- Developer: Digital Integration
- Publisher: Spectrum HoloByte
- Platforms: Amiga, MS-DOS
- Release: 1993
- Genre: Combat flight simulator

= Tornado (1993 video game) =

Operation Desert Storm CD-ROM addon cover (1994)

A Tornado in low-level action over Europe (screenshot, 1993).

Tornados mission planner with a complex multi-plane mission being planned (screenshot, 1994).

A Tornado in low-level action over Iraq in the Operation Desert Storm add-on (screenshot, 1994).

Tornado is a combat flight simulator video game developed by Digital Integration that models the Panavia Tornado. It was published by Spectrum Holobyte in 1993 for MS-DOS and Amiga. Tornado is one of the first flight simulations to offer head-to-head online dogfights.

== Gameplay ==
Tornado features high-speed, low-altitude precision bombing runs over a battlefield full of active friendly and enemy air and ground units. It allows the gamer to utilize all complex avionics in both positions of the two-person cockpit. The campaign mode contains a full-featured mission planner. Depending upon rank, the mission planner screen allows the gamer to plot strategies, gather intelligence data, pin-point targets, study mission briefings, draw flight plans (way points and air patrols), verify payloads, and view weather maps. It also provides the gamer with a three-dimensional view of any area of the map. The mission planner contains a dynamic battlefield map, which reflects the results of the player's latest missions. The mission planner allows the gamer to plot and synchronize attacks consisting of multiple flights of Tornados. The game came with a detailed 332 page printed manual, four full-sized color maps and a full-sized, foldable, keyboard reference card.

== History ==
Digital Integration based the Tornado modelling on publications in the public domain, research on open shelves and on the Tornado simulator at RAF Honington. The company consulted the Royal Air Force on various aspects of the game including turn rates, cockpit layout, workings of the weapons systems and wing-sweep mechanics. This authenticity was one of the major selling points of the game.

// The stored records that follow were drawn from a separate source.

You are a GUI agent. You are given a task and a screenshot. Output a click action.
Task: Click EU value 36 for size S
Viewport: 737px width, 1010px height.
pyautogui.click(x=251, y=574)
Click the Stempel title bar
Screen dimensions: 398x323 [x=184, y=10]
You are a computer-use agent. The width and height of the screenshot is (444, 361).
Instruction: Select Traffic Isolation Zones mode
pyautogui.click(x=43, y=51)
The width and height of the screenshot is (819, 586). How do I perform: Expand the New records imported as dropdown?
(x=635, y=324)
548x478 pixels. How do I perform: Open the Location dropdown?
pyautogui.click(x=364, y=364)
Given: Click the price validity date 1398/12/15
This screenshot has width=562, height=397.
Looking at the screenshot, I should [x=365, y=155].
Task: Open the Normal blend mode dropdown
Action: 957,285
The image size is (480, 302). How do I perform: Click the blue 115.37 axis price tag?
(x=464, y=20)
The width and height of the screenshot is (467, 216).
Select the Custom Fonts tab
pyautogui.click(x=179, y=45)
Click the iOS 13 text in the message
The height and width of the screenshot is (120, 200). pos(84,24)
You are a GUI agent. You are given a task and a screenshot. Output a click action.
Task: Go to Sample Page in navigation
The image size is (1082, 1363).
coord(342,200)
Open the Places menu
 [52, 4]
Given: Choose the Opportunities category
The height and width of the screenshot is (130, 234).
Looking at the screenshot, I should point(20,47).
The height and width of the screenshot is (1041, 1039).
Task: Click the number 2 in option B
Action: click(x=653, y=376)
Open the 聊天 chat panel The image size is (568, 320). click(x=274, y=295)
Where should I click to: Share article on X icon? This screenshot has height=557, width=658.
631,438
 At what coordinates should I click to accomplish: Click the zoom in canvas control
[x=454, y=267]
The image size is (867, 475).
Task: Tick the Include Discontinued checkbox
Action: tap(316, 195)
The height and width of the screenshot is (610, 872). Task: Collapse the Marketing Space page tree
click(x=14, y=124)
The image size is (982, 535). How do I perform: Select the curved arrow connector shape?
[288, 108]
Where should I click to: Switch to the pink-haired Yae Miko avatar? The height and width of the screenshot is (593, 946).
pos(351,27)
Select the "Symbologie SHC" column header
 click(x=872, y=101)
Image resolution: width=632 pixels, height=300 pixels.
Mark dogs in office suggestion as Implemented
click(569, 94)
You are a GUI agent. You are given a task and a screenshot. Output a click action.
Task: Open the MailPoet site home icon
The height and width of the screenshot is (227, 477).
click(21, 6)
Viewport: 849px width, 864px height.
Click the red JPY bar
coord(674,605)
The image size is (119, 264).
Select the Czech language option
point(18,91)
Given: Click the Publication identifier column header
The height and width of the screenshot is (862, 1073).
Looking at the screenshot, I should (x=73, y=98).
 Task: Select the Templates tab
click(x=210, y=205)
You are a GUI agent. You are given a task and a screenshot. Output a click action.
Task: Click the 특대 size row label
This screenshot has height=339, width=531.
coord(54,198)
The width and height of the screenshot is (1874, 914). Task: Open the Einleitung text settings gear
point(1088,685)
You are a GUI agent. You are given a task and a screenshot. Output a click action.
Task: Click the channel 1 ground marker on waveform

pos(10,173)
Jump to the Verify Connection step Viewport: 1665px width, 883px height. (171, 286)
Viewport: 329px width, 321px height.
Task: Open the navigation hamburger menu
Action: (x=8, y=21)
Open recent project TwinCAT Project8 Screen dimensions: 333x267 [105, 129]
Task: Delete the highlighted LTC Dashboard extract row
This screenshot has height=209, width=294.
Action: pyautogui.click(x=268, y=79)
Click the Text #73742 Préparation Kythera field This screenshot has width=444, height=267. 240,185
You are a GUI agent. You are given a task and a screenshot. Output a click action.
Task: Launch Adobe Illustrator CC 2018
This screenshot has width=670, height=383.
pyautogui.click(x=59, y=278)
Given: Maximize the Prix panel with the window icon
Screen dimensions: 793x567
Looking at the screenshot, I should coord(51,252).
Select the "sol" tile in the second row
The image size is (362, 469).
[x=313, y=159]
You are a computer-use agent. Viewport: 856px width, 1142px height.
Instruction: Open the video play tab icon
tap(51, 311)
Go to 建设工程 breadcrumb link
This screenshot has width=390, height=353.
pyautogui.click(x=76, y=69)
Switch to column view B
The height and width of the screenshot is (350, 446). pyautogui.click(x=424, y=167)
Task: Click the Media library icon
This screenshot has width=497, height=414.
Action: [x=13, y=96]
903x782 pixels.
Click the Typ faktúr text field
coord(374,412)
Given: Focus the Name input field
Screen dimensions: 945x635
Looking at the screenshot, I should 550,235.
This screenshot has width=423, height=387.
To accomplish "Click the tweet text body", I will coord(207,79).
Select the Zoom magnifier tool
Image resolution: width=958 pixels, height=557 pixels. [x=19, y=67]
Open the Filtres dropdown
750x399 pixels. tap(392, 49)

The Operation Desert Storm add-on was released in 1994. The add-on disk comes with a new desert flying area with 18 new missions, new ground objects for desert scenario, new aircraft and military vehicles, eight new airfields, sixty miles of fortified defences, improved ground force modelling and improved counter air effectiveness. The new warzone also supports campaign play like the original program. The colour schemes of the new aircraft, vehicles, ground objects, and 3D objects are updated for the new desert scenario.

==Reception==
PC Zones reviewer summarized Tornado with: "The more you play the deeper it gets - eventually you'll need a bathyscaphe. Not for beginners." Of the mission planner, he said: "[it] will impress you so deeply your socks will be blown off. […] it's absolutely incredible." On Tornados faults, he highlighted the lack of shadow beneath the plane in external view, the use of a single crash sequence regardless of cause of death, the lack of mission replay facility, and the fact that "Digital Integration makes absolutely no concessions to the fact" the gamer had to micromanage both the pilot and navigator roles with their myriad of keystrokes in the heat of the battle. PC Zone gave Tornado a rating of 93%.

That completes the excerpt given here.